When we're on land, we take for granted fast travel. At 70 mph (112 kph), you can really put some miles behind you. In a sailboat, not so much. We consider 150 nm an overnight trip on Nine of Cups, a distance covered in two hours in a car on a highway.
We get back and forth from Cups to the States via jet ... average speed 500 knots (575 mph/925 kph). We always figure the distance that's taken us years to cover by boat is reversed in a matter of hours … 13 years to get to Australia by sailboat… 30 hours to return from Oz to the States by plane. Wow … talk about undoing what you've done.

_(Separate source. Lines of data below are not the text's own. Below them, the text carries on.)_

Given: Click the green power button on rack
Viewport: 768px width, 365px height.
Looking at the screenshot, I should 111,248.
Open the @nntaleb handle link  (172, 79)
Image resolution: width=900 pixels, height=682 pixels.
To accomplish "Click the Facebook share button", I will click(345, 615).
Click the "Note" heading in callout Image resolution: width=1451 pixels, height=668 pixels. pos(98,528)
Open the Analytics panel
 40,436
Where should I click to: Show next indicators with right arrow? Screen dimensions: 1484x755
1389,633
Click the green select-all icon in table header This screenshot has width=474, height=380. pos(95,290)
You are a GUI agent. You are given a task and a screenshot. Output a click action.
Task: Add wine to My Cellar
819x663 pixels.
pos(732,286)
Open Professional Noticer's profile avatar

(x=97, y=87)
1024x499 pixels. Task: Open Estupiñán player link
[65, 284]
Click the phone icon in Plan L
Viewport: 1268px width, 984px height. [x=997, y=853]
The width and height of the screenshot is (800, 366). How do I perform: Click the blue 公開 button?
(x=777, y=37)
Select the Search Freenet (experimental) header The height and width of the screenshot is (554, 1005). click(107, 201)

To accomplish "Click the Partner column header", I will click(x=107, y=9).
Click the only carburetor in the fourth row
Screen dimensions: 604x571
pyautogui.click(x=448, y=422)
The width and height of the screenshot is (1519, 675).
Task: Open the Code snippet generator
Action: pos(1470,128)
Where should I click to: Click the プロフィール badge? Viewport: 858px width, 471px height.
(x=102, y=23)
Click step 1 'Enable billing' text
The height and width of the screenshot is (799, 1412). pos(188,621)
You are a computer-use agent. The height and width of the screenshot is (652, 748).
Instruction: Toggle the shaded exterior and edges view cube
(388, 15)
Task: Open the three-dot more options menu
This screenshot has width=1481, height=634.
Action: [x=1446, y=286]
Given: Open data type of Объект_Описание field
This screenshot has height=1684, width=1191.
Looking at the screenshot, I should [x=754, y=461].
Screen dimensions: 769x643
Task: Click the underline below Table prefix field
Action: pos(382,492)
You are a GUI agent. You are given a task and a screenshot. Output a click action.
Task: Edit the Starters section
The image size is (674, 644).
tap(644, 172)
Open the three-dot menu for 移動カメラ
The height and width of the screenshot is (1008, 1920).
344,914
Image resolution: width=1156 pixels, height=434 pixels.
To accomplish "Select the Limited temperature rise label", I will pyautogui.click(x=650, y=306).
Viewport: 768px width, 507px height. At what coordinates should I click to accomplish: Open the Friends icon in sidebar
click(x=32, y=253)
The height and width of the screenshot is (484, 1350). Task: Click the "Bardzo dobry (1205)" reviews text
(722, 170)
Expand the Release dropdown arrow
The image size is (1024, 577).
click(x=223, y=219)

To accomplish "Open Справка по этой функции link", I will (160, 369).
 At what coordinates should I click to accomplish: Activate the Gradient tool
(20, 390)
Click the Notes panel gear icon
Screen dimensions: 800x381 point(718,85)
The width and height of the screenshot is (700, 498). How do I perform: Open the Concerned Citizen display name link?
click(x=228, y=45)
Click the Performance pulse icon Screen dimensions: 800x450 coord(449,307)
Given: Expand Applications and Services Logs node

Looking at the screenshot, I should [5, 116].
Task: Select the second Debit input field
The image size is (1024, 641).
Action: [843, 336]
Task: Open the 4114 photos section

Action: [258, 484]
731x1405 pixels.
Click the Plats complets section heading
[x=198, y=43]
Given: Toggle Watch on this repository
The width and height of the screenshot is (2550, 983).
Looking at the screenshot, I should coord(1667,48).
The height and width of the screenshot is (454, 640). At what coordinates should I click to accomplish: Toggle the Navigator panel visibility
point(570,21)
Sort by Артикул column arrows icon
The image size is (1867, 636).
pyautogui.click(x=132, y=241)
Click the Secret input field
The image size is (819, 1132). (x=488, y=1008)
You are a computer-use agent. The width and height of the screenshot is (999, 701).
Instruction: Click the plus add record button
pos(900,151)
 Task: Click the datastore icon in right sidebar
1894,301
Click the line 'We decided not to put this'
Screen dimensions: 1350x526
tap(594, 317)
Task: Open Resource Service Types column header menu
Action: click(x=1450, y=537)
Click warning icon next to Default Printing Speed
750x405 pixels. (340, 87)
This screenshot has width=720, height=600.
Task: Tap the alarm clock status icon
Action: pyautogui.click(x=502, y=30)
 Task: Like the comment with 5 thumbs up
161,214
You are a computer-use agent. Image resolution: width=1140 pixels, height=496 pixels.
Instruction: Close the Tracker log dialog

We've taken trains in Ecuador, Peru and New Zealand to see the sights. Sometimes we sat in seats; sometimes we rode on top; and sometimes we just hung off the side.
We rode mules in the Dominican Republic to get to the top of Pico Duarte, the highest point in the Caribbean.
We shared a dugout canoe with new local friends, paddling up the Rio Mogue in the Darien Jungle of Panama to get to a remote village.
On Lake Titicaca, highest navigable lake in the world, we visited the floating island of Uros where we took a ride in a boat made completely of totora reeds as was the island itself.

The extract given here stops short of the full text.